Study design
This was a single-center, single-oral dose, randomized, open-label,
three-step, 2 x 2 crossover phase 1 study conducted in 20 healthy adults
between February and May 2017 in Japan (Figure 2). The study protocol
and the informed consent form were approved by the institutional review
board of Hakata Clinic. All participants gave written informed consent
before initiation of any study-specific procedures. The study was
conducted in accordance with the ethical principles originating in or
derived from the Declaration of Helsinki, and Good Clinical Practice
guidelines.
Twenty subjects were randomized at the study site using medication
numbers in permutated blocks and treatment-sequence assignments, with
half the subjects assigned to each treatment sequence (sequence A and
sequence B). Subjects were admitted to the study center on day -1.

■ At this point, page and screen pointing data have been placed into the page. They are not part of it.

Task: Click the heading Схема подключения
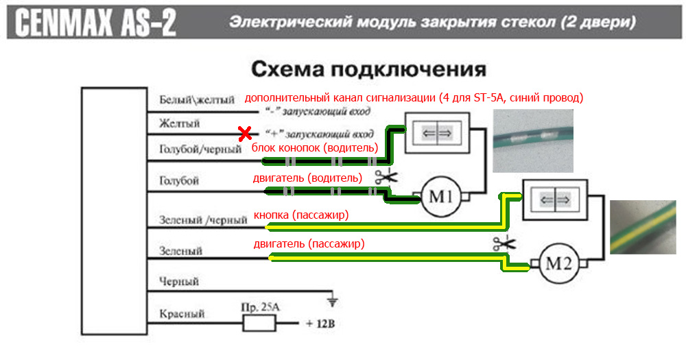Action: coord(369,69)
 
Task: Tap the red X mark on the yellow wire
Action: coord(242,133)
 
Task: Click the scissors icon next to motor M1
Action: coord(386,178)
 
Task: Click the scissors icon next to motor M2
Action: coord(504,242)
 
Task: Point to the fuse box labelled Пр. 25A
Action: coord(259,323)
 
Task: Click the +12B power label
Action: coord(319,324)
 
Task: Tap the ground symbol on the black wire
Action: coord(333,300)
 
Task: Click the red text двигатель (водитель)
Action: coord(307,178)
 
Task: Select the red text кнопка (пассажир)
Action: coord(301,215)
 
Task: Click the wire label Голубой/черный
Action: coord(200,148)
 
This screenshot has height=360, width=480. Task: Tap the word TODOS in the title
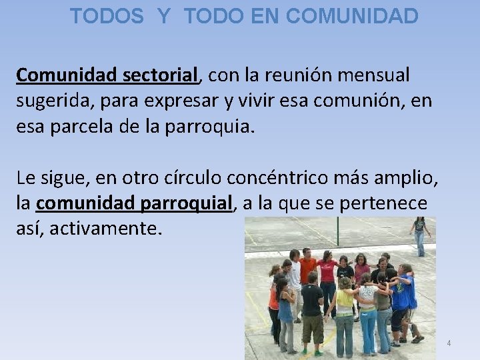[107, 16]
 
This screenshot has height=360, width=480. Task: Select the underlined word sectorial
[161, 75]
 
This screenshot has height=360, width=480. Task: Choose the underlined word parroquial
[187, 203]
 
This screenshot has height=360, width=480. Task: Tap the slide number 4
[449, 343]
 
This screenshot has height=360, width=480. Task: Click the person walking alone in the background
[420, 235]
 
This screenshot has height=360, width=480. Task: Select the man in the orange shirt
[307, 269]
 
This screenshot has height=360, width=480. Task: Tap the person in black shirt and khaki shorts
[311, 307]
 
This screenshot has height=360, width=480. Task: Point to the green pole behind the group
[337, 230]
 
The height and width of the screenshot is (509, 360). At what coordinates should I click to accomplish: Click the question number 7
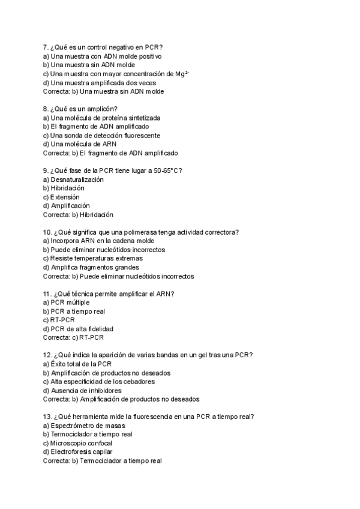(46, 47)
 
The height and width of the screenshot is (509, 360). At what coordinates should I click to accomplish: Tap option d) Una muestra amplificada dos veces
(99, 82)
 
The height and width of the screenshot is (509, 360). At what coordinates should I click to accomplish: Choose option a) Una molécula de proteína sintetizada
(101, 118)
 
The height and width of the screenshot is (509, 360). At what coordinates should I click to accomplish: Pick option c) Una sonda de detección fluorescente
(101, 135)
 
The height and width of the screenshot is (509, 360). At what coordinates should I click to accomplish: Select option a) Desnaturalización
(74, 179)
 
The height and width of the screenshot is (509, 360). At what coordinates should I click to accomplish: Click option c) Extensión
(61, 197)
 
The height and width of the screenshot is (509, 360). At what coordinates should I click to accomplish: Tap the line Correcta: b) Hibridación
(78, 214)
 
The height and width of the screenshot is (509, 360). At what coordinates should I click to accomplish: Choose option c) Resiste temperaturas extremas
(93, 259)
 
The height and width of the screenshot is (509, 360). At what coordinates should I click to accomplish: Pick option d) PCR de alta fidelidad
(78, 329)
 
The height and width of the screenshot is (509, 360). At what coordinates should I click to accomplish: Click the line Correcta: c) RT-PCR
(74, 337)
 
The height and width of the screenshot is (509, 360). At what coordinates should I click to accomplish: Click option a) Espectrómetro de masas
(84, 426)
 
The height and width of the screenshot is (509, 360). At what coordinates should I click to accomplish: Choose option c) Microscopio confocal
(78, 443)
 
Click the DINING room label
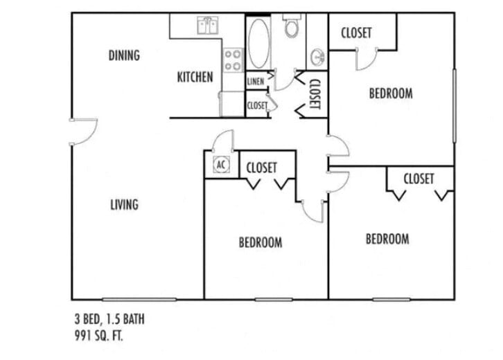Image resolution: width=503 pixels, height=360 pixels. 124,55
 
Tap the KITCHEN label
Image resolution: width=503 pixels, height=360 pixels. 195,77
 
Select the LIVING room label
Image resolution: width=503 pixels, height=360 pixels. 124,204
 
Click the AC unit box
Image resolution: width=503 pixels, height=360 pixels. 222,165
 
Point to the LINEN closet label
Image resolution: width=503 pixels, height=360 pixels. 255,82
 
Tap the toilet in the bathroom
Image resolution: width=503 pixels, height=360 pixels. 291,27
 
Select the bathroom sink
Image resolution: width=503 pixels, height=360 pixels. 317,55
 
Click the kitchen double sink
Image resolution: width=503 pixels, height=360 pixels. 208,26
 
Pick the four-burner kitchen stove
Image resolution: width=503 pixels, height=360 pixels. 233,60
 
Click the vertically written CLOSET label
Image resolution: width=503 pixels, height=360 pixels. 314,94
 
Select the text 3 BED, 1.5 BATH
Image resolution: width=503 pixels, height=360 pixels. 109,320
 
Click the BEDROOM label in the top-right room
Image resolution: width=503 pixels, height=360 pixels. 391,93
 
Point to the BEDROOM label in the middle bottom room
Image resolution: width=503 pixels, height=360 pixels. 261,242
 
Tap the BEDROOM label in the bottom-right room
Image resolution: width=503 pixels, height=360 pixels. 387,239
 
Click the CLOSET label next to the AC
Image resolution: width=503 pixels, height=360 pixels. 262,168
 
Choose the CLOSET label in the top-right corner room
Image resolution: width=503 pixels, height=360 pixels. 356,33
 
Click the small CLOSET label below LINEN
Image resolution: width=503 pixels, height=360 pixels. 257,106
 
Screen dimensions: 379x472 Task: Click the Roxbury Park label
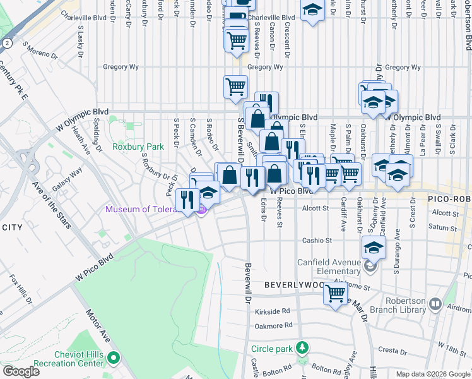pos(138,147)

Subjects in sequence A received a single oral dose of carotegrast methyl
960 mg in combination with oral rifampicin 600 mg on the morning of day
1 after overnight fasting (period I). After being discharged on day 2,
they were again admitted to the study center on day 7, and on the
morning of day 8, received a single oral dose of carotegrast methyl 960
mg after overnight fasting (period II). Subjects were discharged on day
9. Follow-up observation was conducted on day 14. The subjects in the
other group (sequence B) received the same treatments but in the
opposite order.
Because of inexperience in terms of systemic exposure and safety when
960 mg of carotegrast methyl is administered in combination with
rifampicin, we decided to adopt sentinel dosing administration. This
began with a small number of patients (two subjects) as Step 1, and
sequentially moving to Step 2 (four subjects) and Step 3 (remaining 14
subjects) while confirming safety and evaluating PK at each step.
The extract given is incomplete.